START Provided data

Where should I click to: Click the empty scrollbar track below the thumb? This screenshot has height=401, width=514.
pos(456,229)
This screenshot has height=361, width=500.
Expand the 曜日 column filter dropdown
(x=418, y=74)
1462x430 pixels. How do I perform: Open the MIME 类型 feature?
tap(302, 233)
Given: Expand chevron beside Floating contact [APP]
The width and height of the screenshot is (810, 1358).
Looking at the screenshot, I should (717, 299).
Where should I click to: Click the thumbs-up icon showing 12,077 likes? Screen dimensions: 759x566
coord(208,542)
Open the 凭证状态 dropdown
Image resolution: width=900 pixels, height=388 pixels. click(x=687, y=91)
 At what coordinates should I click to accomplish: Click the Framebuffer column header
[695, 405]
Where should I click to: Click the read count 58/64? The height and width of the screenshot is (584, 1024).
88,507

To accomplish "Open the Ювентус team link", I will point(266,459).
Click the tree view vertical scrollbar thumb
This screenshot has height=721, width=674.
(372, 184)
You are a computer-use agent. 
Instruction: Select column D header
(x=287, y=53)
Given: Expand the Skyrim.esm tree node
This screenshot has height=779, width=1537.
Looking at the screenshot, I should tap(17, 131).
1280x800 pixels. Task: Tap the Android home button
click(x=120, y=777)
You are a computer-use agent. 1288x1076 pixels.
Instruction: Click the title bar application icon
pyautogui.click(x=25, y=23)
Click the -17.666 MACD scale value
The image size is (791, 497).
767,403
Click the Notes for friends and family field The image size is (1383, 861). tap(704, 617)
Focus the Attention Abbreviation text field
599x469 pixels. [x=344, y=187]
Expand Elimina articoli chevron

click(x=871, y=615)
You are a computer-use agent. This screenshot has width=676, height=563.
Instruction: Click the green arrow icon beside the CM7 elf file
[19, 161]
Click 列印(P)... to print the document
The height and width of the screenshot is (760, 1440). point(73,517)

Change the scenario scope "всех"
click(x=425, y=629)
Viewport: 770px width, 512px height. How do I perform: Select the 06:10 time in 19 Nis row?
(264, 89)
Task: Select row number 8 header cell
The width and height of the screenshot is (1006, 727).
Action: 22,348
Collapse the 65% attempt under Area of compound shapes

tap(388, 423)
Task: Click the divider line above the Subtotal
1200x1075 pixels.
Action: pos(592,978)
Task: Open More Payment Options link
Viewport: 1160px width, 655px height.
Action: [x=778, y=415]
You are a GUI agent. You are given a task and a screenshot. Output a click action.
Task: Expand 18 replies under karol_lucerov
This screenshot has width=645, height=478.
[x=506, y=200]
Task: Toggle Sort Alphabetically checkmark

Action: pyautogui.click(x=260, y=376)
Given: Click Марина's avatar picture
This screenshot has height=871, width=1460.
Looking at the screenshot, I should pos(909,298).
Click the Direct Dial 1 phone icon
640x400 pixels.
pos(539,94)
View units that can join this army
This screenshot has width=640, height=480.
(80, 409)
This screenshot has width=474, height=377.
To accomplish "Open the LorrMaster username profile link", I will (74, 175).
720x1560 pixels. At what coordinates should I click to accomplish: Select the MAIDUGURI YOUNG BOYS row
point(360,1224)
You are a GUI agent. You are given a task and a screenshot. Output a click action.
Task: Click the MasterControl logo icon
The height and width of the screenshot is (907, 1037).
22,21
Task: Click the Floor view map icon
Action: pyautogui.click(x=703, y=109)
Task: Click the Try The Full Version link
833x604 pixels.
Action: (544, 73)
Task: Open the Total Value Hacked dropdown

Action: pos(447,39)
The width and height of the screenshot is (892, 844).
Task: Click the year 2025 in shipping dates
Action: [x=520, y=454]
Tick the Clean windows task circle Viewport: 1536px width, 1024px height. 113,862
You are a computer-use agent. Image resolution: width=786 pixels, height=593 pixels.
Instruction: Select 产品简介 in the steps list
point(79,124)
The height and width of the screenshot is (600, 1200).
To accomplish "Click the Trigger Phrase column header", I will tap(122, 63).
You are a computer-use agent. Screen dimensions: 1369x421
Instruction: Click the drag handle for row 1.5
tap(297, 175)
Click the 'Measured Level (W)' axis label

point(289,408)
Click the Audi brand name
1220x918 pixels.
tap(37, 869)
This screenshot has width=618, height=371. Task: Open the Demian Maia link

END Provided data

Exercise requirements: Nothing in the entries should be skipped. Output them all exactly.

Answer for this exercise:
Where should I click to: Click the empty scrollbar track below the thumb? This screenshot has height=401, width=514.
pos(456,229)
This screenshot has height=361, width=500.
Expand the 曜日 column filter dropdown
(x=418, y=74)
1462x430 pixels. How do I perform: Open the MIME 类型 feature?
tap(302, 233)
Given: Expand chevron beside Floating contact [APP]
The width and height of the screenshot is (810, 1358).
Looking at the screenshot, I should (717, 299).
Where should I click to: Click the thumbs-up icon showing 12,077 likes? Screen dimensions: 759x566
coord(208,542)
Open the 凭证状态 dropdown
Image resolution: width=900 pixels, height=388 pixels. click(x=687, y=91)
 At what coordinates should I click to accomplish: Click the Framebuffer column header
[695, 405]
Where should I click to: Click the read count 58/64? The height and width of the screenshot is (584, 1024).
88,507

To accomplish "Open the Ювентус team link", I will point(266,459).
Click the tree view vertical scrollbar thumb
This screenshot has height=721, width=674.
(372, 184)
You are a computer-use agent. 
Instruction: Select column D header
(x=287, y=53)
Given: Expand the Skyrim.esm tree node
This screenshot has height=779, width=1537.
Looking at the screenshot, I should tap(17, 131).
1280x800 pixels. Task: Tap the Android home button
click(x=120, y=777)
You are a computer-use agent. 1288x1076 pixels.
Instruction: Click the title bar application icon
pyautogui.click(x=25, y=23)
Click the -17.666 MACD scale value
The image size is (791, 497).
767,403
Click the Notes for friends and family field The image size is (1383, 861). tap(704, 617)
Focus the Attention Abbreviation text field
599x469 pixels. [x=344, y=187]
Expand Elimina articoli chevron

click(x=871, y=615)
You are a computer-use agent. This screenshot has width=676, height=563.
Instruction: Click the green arrow icon beside the CM7 elf file
[19, 161]
Click 列印(P)... to print the document
The height and width of the screenshot is (760, 1440). point(73,517)

Change the scenario scope "всех"
click(x=425, y=629)
Viewport: 770px width, 512px height. How do I perform: Select the 06:10 time in 19 Nis row?
(264, 89)
Task: Select row number 8 header cell
The width and height of the screenshot is (1006, 727).
Action: 22,348
Collapse the 65% attempt under Area of compound shapes

tap(388, 423)
Task: Click the divider line above the Subtotal
1200x1075 pixels.
Action: pos(592,978)
Task: Open More Payment Options link
Viewport: 1160px width, 655px height.
Action: [x=778, y=415]
You are a GUI agent. You are given a task and a screenshot. Output a click action.
Task: Expand 18 replies under karol_lucerov
This screenshot has width=645, height=478.
[x=506, y=200]
Task: Toggle Sort Alphabetically checkmark

Action: pyautogui.click(x=260, y=376)
Given: Click Марина's avatar picture
This screenshot has height=871, width=1460.
Looking at the screenshot, I should pos(909,298).
Click the Direct Dial 1 phone icon
640x400 pixels.
pos(539,94)
View units that can join this army
This screenshot has width=640, height=480.
(80, 409)
This screenshot has width=474, height=377.
To accomplish "Open the LorrMaster username profile link", I will (74, 175).
720x1560 pixels. At what coordinates should I click to accomplish: Select the MAIDUGURI YOUNG BOYS row
point(360,1224)
You are a GUI agent. You are given a task and a screenshot. Output a click action.
Task: Click the MasterControl logo icon
The height and width of the screenshot is (907, 1037).
22,21
Task: Click the Floor view map icon
Action: pyautogui.click(x=703, y=109)
Task: Click the Try The Full Version link
833x604 pixels.
Action: (544, 73)
Task: Open the Total Value Hacked dropdown

Action: pos(447,39)
The width and height of the screenshot is (892, 844).
Task: Click the year 2025 in shipping dates
Action: [x=520, y=454]
Tick the Clean windows task circle Viewport: 1536px width, 1024px height. 113,862
You are a computer-use agent. Image resolution: width=786 pixels, height=593 pixels.
Instruction: Select 产品简介 in the steps list
point(79,124)
The height and width of the screenshot is (600, 1200).
To accomplish "Click the Trigger Phrase column header", I will tap(122, 63).
You are a computer-use agent. Screen dimensions: 1369x421
Instruction: Click the drag handle for row 1.5
tap(297, 175)
Click the 'Measured Level (W)' axis label

point(289,408)
Click the Audi brand name
1220x918 pixels.
tap(37, 869)
This screenshot has width=618, height=371. Task: Open the Demian Maia link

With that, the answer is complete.